By Colorado Review Editorial Assistant Ben Greenlee

Not that being odd is currently under literary attack or anything, but I’ve been thinking about how certain pieces of writing are perfectly misshapen—a trapezoidal-peg-round-hole sort of thing—just enough to defy clear categorization. A wonderfully bearded colleague of mine from the Center for Literary Publishing wrote about personal aesthetics and how they may color a reading or writing experience (you really should check out his thoughts by clicking right here), while an equally wonderful colleague, though substantially less bearded, discussed his new immersion into contemporary fiction that moves away from traditional narrative (follow the trail, my friends). What they, and I, are ultimately discussing is the inherent joy in being challenged, of engaging with a text that defies in the most delightful of ways, that turns a knob in the deep machinery of us which then initiates a reply of, “Hey, what is this?”

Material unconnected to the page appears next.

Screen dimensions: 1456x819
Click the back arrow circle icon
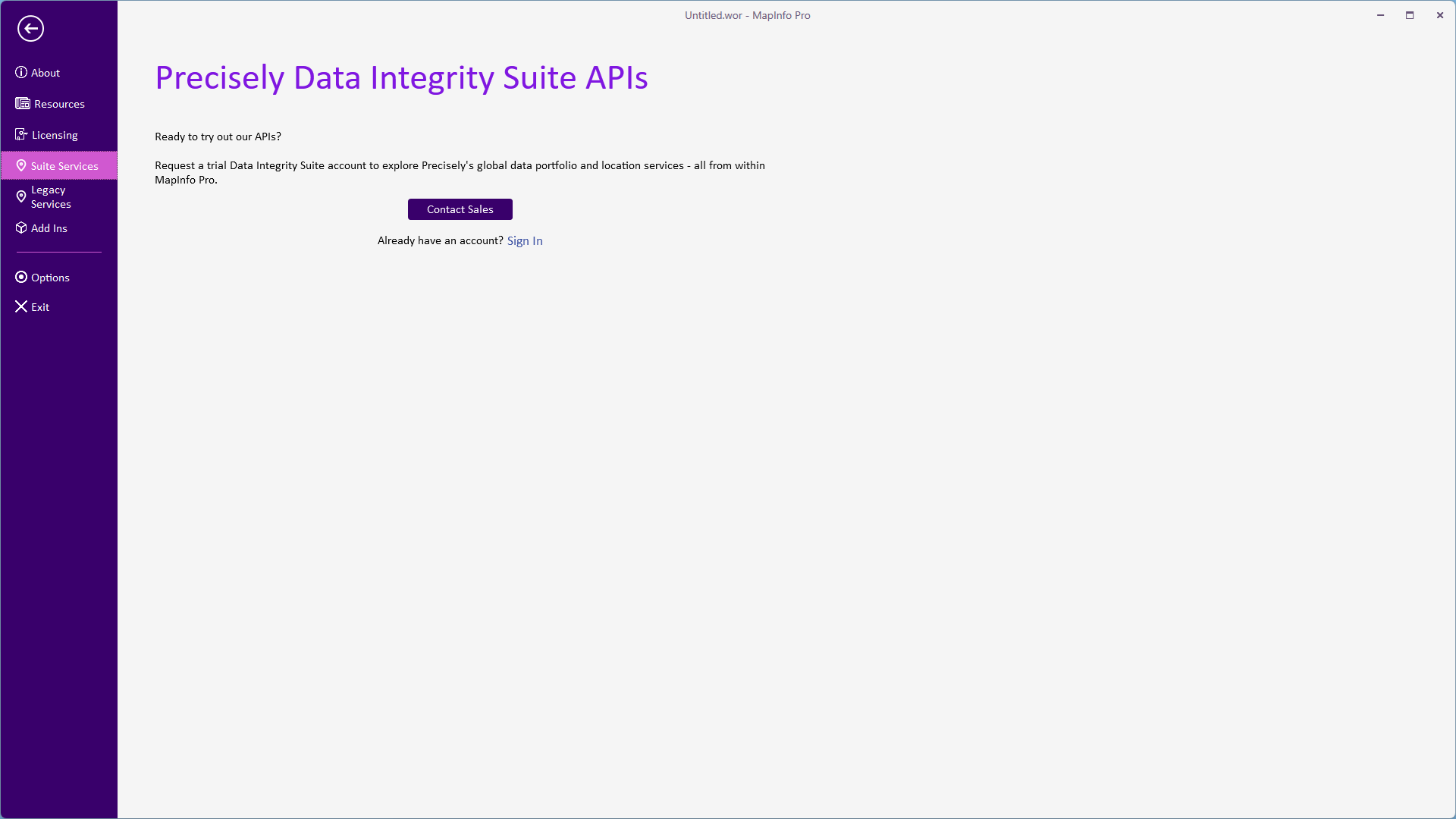pyautogui.click(x=30, y=29)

The answer is something akin to another question, “Does it matter?”—yet I’ve been asking these uroboric questions nonetheless, and it stems from the odd works that have crossed my path these past few months. Most notable would be David Shields’s Reality Hunger: A Manifesto, a collage-style piece of nonfiction which challenges the notion of traditional narratives found in any genre, and advocates for artistic plagiarism. This book is both personal and provocative and a little dirty (in a way that throwing sand in an opponent’s eyes during a schoolyard brawl is dirty). He wants to ruffle feathers or, perhaps more accurately, he wants to pluck the whole damn chicken, and while he’s no pied piper to my child-heart, I appreciate the risks he’s calling for, the ways in which he’s asking his readers to abandon all pretense of what is true and what is owned. His manifesto is liberating like a really bad driver’s license photo is liberating: the image doesn’t need to be perfect, it doesn’t need to fit the expected, the image just needs to be you.

Another odd book would be The Collected Works of Billy the Kid by Michael Ondaatje, a verse-novel which uses free verse vignettes to tell the story of the notorious outlaw. In my limited reading experience I’d never even heard of such a thing, verse-novel, yet I was immediately taken with the character and scene and narrative and voice of—wait for it—poems! (I’m a fiction writer.) Reading Ondaatje completely shattered my expectations of what a poem or a novel could or should be doing. Engaging with those poems was odd in the most refreshing of ways—if you, dear reader, have any other suggested readings along these lines, please deposit them in the comment box below with my thanks and a warm hug of gratitude.

My discovery of these poems is an anecdote unto itself: I found a few photocopied excerpts in my mailbox, unbidden, unadorned with note or explanation. They simply existed, a gift from Literary-Santa. I read them and I’m better for it. These are guerrilla tactics, and therefore my project for you:

1.Photocopy excerpts from a work you enjoy, love, can’t stop swooning over.

2.Place them in random mailboxes in your neighborhood or place of work.

3.Live your life.

4.Bask in the knowledge that somewhere, at some time, someone may/will encounter a work they might not have if not for your intervention. Sleep well knowing you’ve planted some seeds, brought the green.

Those are only two examples of the many others I haven’t or won’t name (Maggie Nelson, Ted Chiang, Charles Yu, Eula Biss, Rivka Galchen, W. G. Sebald, Nell Stevens, etc.), yet the idea for which I’m desperately grasping is that a work should stand on its own merits, that it asks questions of me in the most unique ways, gives all of itself to bring forth all of me, scratches those hard-to-reach artistic itches. We can call this style of writing fresh, or genre-defying, or hybrid, or contemporary, or real. We can call these works outliers that stand beside—not replacement-of or inferior-to—traditional narratives that have and will continue to nourish readers. We can call them raspberry berets if we’ve been listening to Prince on a twenty-hour loop. Ultimately it doesn’t matter, as long as a work gives us something we didn’t know we needed in a vehicle we could have never imagined. I’ll call them odd, and embrace it.